Snapchat, the third-most popular app among millennials, was near a round of funding at a valuation of about $10 billion, Bloomberg News reported Aug. 26. While Snapchat was said to have held fundraising talks with Alibaba that have since ended, a person familiar with the matter said that Alibaba has left the door open to pick up discussions after its IPO.
Representatives for Snapchat and Kik declined to comment.
Alibaba might also be interested in Internet TV, in terms of both content and software, said Mewawalla of CM Research. A small studio such as Lions Gate, which has a market value of $4.5 billion, or privately held Roku are logical takeover candidates, he said.
Today, Lions Gate shares rose 1.3 percent to $33.34, the highest since November.

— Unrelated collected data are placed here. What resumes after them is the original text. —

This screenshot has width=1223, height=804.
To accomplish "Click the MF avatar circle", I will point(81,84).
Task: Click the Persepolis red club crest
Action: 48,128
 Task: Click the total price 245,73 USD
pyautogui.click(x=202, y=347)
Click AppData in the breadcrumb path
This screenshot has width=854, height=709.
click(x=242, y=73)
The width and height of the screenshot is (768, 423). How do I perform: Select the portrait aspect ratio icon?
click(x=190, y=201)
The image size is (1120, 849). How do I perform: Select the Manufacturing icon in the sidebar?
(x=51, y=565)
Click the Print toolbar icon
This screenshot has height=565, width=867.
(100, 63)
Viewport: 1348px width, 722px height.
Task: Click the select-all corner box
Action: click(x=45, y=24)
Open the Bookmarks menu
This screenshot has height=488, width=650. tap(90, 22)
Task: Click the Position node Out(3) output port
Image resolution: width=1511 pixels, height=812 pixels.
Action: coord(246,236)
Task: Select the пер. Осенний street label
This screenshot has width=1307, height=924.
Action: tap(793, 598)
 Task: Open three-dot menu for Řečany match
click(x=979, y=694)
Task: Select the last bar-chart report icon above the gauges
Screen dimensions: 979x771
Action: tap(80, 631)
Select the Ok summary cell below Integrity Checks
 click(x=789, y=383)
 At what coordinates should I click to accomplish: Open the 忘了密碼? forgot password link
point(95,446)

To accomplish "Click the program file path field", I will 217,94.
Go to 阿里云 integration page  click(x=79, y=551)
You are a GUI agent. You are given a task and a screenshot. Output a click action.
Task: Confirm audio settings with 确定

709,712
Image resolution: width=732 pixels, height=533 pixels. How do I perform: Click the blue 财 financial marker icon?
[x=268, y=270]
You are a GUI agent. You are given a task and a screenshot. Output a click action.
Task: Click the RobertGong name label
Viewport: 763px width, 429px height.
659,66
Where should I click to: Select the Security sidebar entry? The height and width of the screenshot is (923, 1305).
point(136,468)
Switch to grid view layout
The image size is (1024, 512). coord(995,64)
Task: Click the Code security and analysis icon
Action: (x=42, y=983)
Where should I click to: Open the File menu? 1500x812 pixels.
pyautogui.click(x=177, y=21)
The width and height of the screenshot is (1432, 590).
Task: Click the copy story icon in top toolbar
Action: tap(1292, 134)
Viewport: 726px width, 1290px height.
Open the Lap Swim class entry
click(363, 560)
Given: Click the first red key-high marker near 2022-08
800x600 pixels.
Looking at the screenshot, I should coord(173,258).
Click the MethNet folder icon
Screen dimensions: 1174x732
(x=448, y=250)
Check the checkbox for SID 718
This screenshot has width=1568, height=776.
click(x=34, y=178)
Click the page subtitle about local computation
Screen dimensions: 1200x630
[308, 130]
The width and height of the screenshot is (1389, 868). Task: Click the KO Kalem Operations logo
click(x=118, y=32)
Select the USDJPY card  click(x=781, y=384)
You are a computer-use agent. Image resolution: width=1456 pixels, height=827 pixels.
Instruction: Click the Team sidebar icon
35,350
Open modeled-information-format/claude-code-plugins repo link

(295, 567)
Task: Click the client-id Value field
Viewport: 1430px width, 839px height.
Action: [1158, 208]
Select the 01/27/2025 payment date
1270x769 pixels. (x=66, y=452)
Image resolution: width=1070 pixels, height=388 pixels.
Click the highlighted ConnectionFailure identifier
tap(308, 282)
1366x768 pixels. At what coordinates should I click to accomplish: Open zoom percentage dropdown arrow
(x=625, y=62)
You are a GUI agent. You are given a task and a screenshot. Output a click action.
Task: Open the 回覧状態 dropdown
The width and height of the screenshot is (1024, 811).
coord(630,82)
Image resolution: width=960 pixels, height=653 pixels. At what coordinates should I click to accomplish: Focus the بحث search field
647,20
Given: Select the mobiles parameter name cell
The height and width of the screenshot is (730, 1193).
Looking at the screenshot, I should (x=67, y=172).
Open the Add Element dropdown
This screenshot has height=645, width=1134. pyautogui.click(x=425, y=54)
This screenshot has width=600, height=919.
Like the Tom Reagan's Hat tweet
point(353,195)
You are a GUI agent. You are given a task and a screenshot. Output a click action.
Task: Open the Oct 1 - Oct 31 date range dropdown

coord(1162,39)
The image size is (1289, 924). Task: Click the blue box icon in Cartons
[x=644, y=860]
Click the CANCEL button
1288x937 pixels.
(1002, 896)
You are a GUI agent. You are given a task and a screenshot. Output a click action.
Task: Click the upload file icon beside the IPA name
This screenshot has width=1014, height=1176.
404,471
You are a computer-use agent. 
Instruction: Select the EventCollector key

Roku makes set-top boxes that connect TVs to the Internet so users can stream services such as Netflix. It was weighing an IPO this year, though a decision to move ahead hadn’t been made, people familiar with the matter said in February.
As Alibaba also looks to invest in cloud application and infrastructure software, Mewawalla said Red Hat Inc., Intuit Inc., Rackspace Hosting Inc. and Akamai are among a longer list of possible acquisitions.
“It’s a technology that the U.S. is still relatively strong in and China is relatively weak in,” he said. “Therefore, I think Alibaba could get a number of cloud infrastructure players.”
Red Hat, valued at about $11 billion yesterday, specializes in open-source software and services. Intuit, the $24 billion maker of TurboTax, has been diversifying into software for tablets and smartphones.
Rackspace is a $5.7 billion cloud-computing company that CenturyLink Inc. is seeking to acquire, according to people familiar with the situation. Akamai, another long-speculated takeover candidate, valued at $11 billion, helps make websites and online videos load faster.
“If Alibaba wants to move into Internet TV, it either has to build its own content-delivery network or buy something like Akamai,” Mewawalla said.
Today, Akamai shares climbed 1.4 percent to $62.05, the highest since June.
Representatives for Red Hat, Rackspace, Lions Gate, Roku and Intuit declined to comment. A representative for Akamai didn’t respond to a phone call or e-mail seeking comment.
It would make sense for Alibaba to buy Yahoo, though Alibaba may be reluctant to do such a “big, splashy deal,” said Jackson of Ironfire Capital.
Sunnyvale, California-based Yahoo, which is selling shares in Alibaba’s trading debut, will retain a 16.3 percent stake in the Chinese company and much of Yahoo’s value is tied to that stake. If Yahoo sold those remaining shares, it would have to pay a large amount of taxes, whereas it wouldn’t if Alibaba instead acquired Yahoo, Jackson said.
“There’s basically $12 billion in tax savings that Alibaba can get, which others can’t,” he said, adding that Alibaba could then choose to sell Yahoo’s core business to a private-equity firm such as Silver Lake Management LLC, which also owns shares of Alibaba. Silver Lake is the firm that teamed up with Michael Dell last year to take Dell Inc. private.
A representative for Silver Lake declined to comment. A representative for Yahoo didn’t respond to a request for comment.
It’s a “more elegant way” for Alibaba to buy back its shares from Yahoo and lower the price, said Ryan Jacob, manager of the Jacob Internet Fund, which owns Yahoo stock.
“It’s a long shot, but you could make a pretty strong case for it just in terms of how the numbers work,” Jacob said in a phone interview.
He noted that while Alibaba has tended to opt for minority stakes over full takeovers, it’s possible that could start to change after it lists in the U.S. In its prospectus, Alibaba cited instances where it started out by investing in a company, only to acquire it in time.
“They’re not going whole hog -- not yet anyway,” Jacob said. As far as potential investments or acquisitions, “anything that’s integral to the Internet they want to be a part of. They’re very vast in their scope, so I wouldn’t preclude any company, whether it’s media, e-commerce or Internet services.”